Prilaku Penghianat“Yaitu orang-orang yang
melanggar perjanjian Allah sesudah perjanjian itu teguh, dan memotong
apa yang telah diperintahkan Allah (kepada mereka) untuk
menghubungkannya dan membuat kerusakan dimuka bumi. Mereka itulah
orang-orang yang rugi.”
Ayat ini masih menjelaskan tentang predikat orangn-orang kafir, orang
fasik dan orang-orang munafik.
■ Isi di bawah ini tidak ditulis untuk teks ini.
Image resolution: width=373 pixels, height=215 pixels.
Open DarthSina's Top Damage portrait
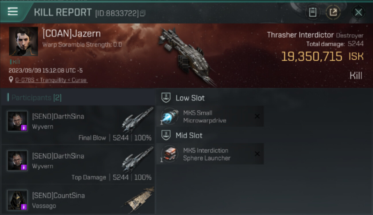tap(18, 161)
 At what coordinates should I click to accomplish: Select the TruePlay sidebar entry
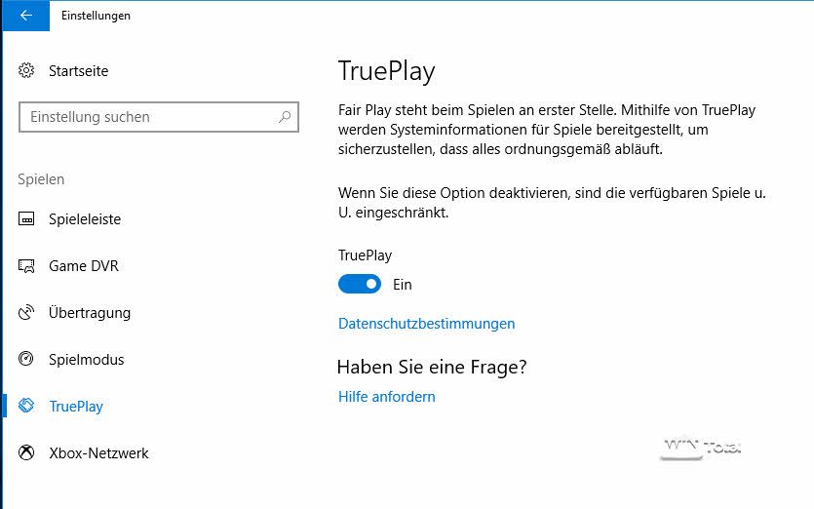(x=76, y=407)
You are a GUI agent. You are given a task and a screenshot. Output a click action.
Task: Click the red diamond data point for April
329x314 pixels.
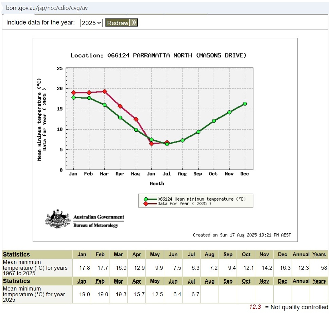point(120,106)
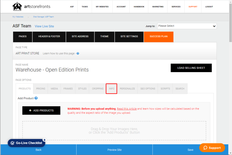Viewport: 232px width, 155px height.
Task: Open the Go-Live Checklist badge
Action: (27, 143)
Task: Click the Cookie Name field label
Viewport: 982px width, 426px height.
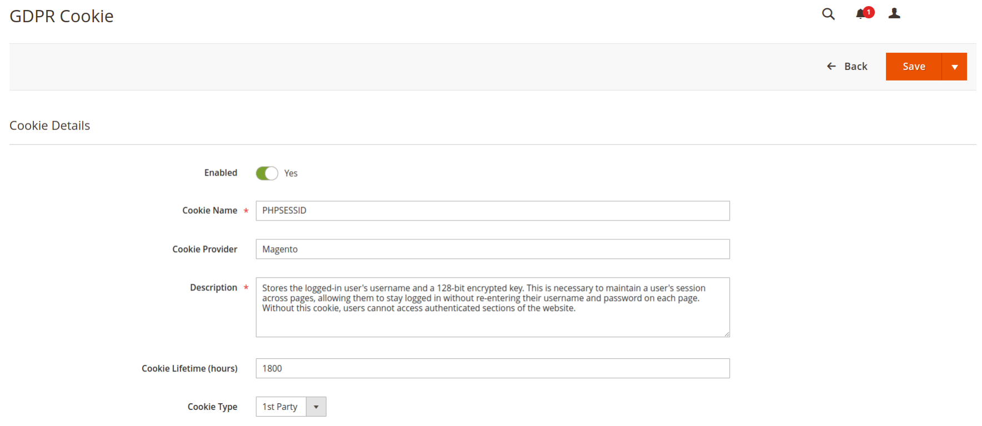Action: [209, 211]
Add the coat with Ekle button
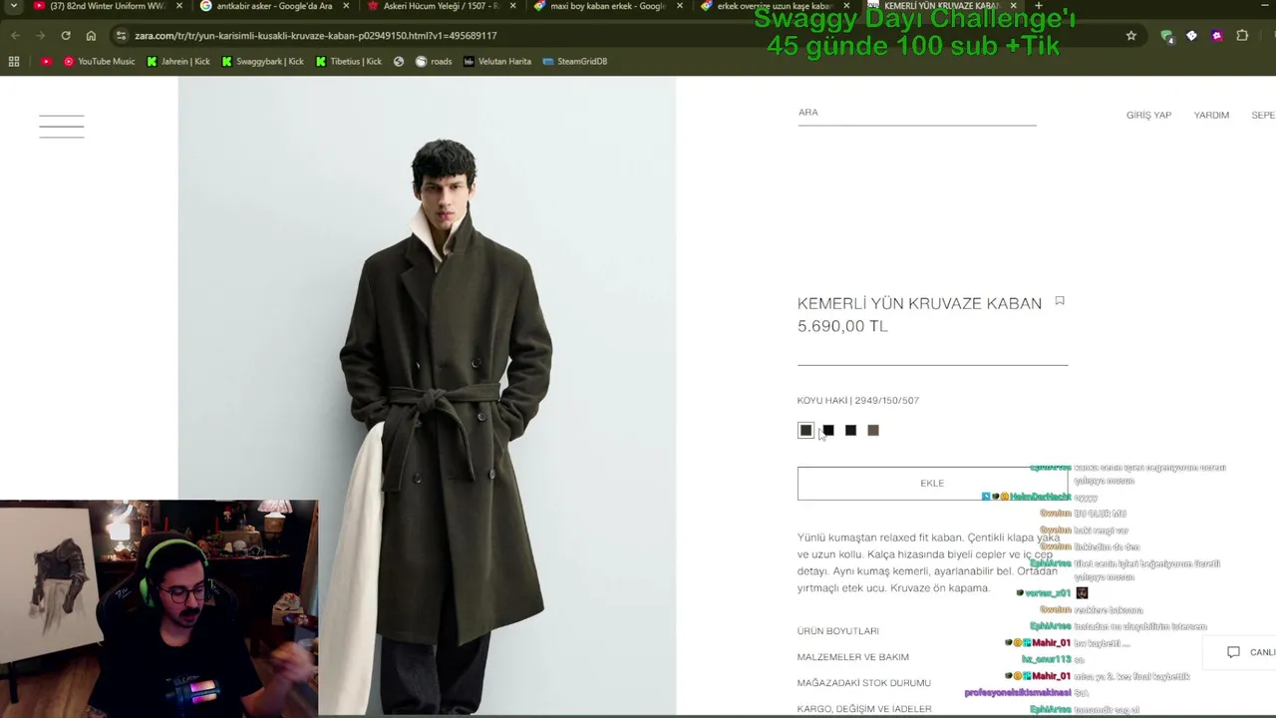Viewport: 1276px width, 718px height. point(932,484)
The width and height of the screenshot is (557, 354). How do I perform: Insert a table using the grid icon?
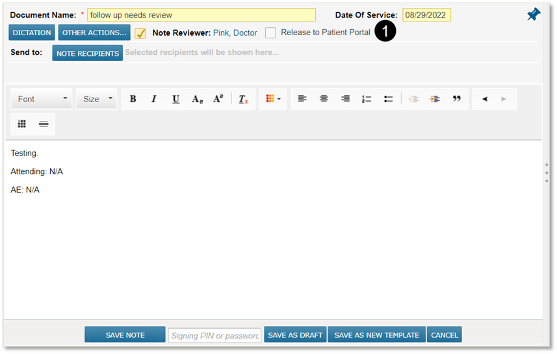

Mereka memiliki karakter yang sangat
jelas, yaitu sikap untuk terus menerus melanggar komitmen yang sudah
disepakati bersama, bahkan memiliki kecendrungan untuk memutuskan jalan
bagi berlakunya perintah-perintah Allah, dengan suatu kepentingan, agar
struktur dunia ini hancur, buni ini gonjang ganjing, dan bahkan pada
akhirnya sejarah mencatat mereka sebagai golongan orang-orang yang
ememtik kerugian besar.
Dalam perjalanan batin kita menuju kepada
Allah, senantiasa muncul nafsu-nafsu untuk melanggar aturan-aturan
dunia samawat (langit), yang sesungguhnya telah jadi kesepakatan dan
kita teguhkan dizaman “azali” dulu, bahwa kita senantiasa akan
berselaras dengan Perjanjian Ilahiah (‘Ahdullah) ketika itu. Tetapi
orang yang tertutup hatinya oleh kegelapan duniawi, yang ditegakkan oleh
ambisi dan nafsu, maka Perjanjian Ilahiah tertutup dari jati diri kita,
rahasi batin kita, sehingga justru nafsu itu ingin mengabaikan
aturan-aturan Ilahiah yang murni dan hakiki.
Allah memberikan
gambaran, bahwa kecendrungan itu akan mengakibatkan kerusakan dubia dan
bumi ini, karena manusia melanggar kekhalifahan dirinya, yaitu jabatan
yang telah diberikan Allah dalam “konstitusi ruhani” dialam ‘azali dulu.
Kekhalifahan
yang tercerabut, akhirnya memunculkan “kekhalifahan semu” yang emnjadi
alat penghancur bumi, alat kefasikan dan kemunafikkan, alat dunia
lahiriah dengan segala daya tariknya. Ayat ini sekaligus menjadi
penghantar bagi “jabatan” kekhalifahan manusia itu sendiri, yang
sesungguhnya setiap manusia adalah khalifah. Kekhalifahan hanya bias
mawjud manakala seseorang benar-benar menjadi hamba Allah, hamba dalam
kefanaan dirinya, fana’ul fana’ dan baqa’ bersama Allah. Itulah bagian
dari kekhalifahan sufistik, dimana pelanggaran-pelanggaran atas wilayah
ruh yang bersumber dari wilayah amr seringkali dipotong oleh
kefasikkan-kefasikan jiwa kita.
Ayat selanjutnya menegaskan :
“Bagaimana
kamu bisa kafir kepada Allah, sedangkan kamu tadinya mati, lalu Allah
menghidupkan kami, kemudian kamu dimatikan dan dihidupkannya kembali,
kemudian kepada-Nyalah kamu dikembalikan ?”
“Dialah Allah yang
menjadikan segala yang ada dibumi untuk kamu dan dia berkehendak menuju
langit, lalu dijadika-Nya tujuh langit. Dan Dia Maha Mengetahui segala
sesuatu.”
Sebelum ada kehidupan didunia ini, semula kita ini
mati. Lalu dihidupkan kembali oleh Allah SWT. Allah mematikan lagi, lalu
menghidupkan lagi akhirat nanti. Kemudian semuanya kita kembali kepada
Allah.
Kealpaan manusia untuk kembali kepada Allah semakin
ditebalkan oleh hijab dengan ciptaan-ciptaan. Padahal, sesungguhnya ada
tujuh lapisan cahaya, tujuh lapisan jiwa dan lapisan-lapisan dalam alam
samawat lainnya, yang sangat erat hubungannya dengan makna spiritual.